EXCERPT TO READ>
6.    On behalf of the respondent it was contended by  Mr.  Maninder  Singh,
Additional Solicitor General that Rule 13 of the Army Rules did not  provide
for any specific procedure to  be  followed  for  discharge  of  undesirable
persons or habitual offenders.  The procedure prescribed  for  the  exercise
of the power of discharge in terms  of  the  circular  relied  upon  by  the
appellant was, according to the  learned  counsel,  directory  and  did  not
create any right in the individual concerned to demand  an  enquiry  in  the
matter. The procedure was in any case de hors the provisions of Rule  13  of
the Army Rules, hence un-enforceable. Reliance in support  was  placed  upon
the decisions of this Court in Union of India  and  Ors.  v.  Corporal  A.K.
Bakshi and Anr. (1996) 3 SCC 65, Union of India  and  Ors.  v.  Rajesh  Vyas
(2008) 3 SCC 386, and Union of India and Ors. v. Deepak Kumar Santra  (2009)
7 SCC 370. Reliance was also placed upon a recent decision of this Court  in
Union of India v. Balwant Singh (Civil Appeal No. 5616 of 2015) and a three-
Judge Bench decision in Union of India and  Ors.  v.  Harjeet  Singh  Sandhu
(2001) 5 SCC 593 apart from a Division Bench decision of the High  Court  of
Delhi in Surinder Singh v. Union of India (2003) 1 SCT 697.

INFORMATION GIVEN>
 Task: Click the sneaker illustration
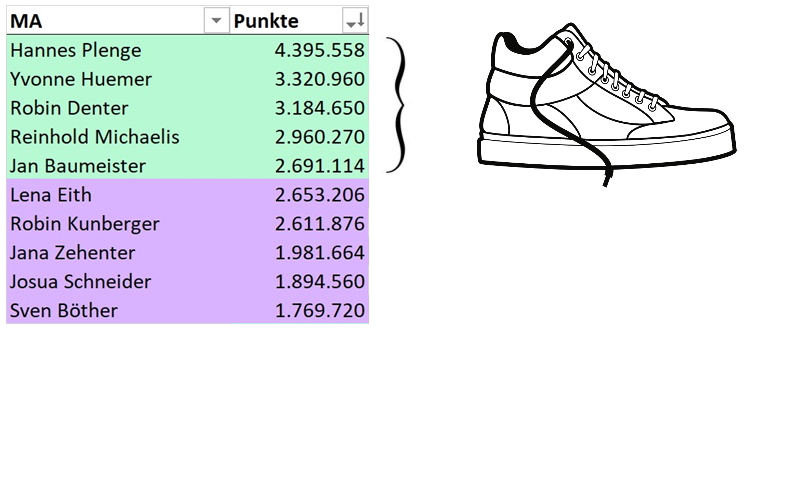(607, 104)
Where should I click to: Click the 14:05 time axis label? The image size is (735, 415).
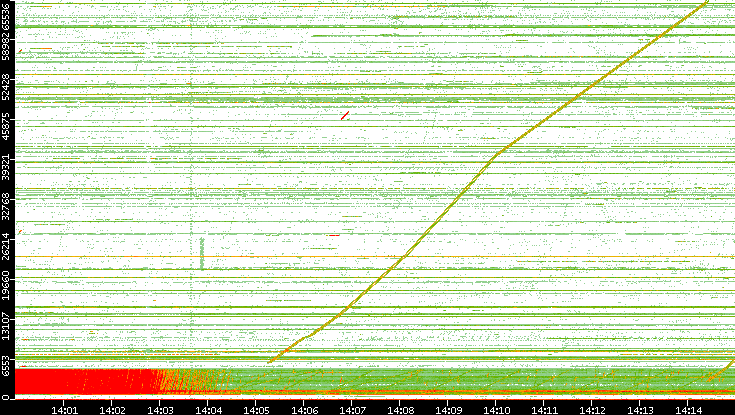[x=256, y=409]
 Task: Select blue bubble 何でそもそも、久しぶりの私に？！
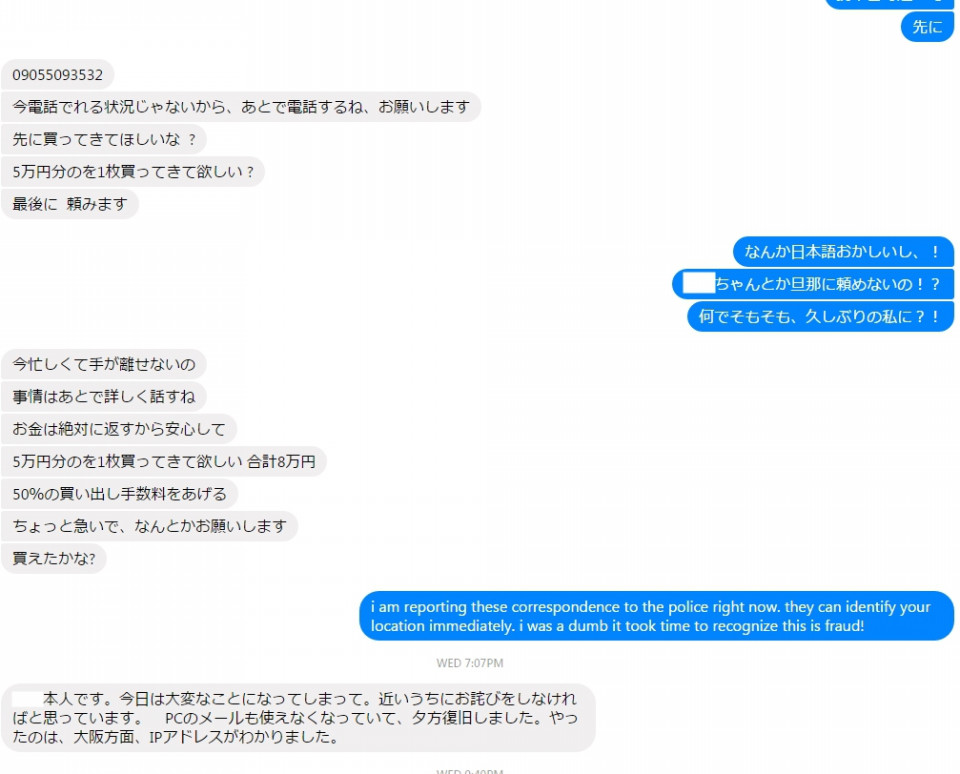pos(820,317)
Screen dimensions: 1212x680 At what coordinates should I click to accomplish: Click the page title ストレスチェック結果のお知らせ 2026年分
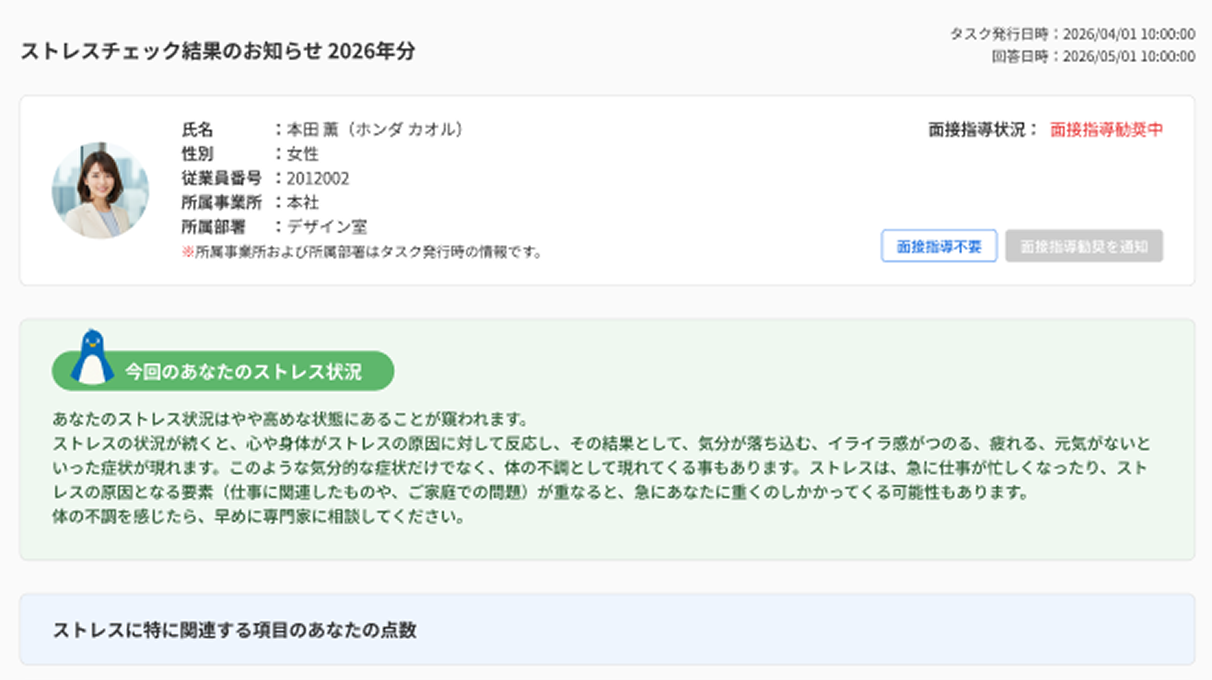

DIRECTIONS FOR THIS TASK>
In the excerpt on discharge under the Army Rules, please state who made the arguments on behalf of the respondent.

TASK RESULT>
Mr. Maninder Singh, Additional Solicitor General.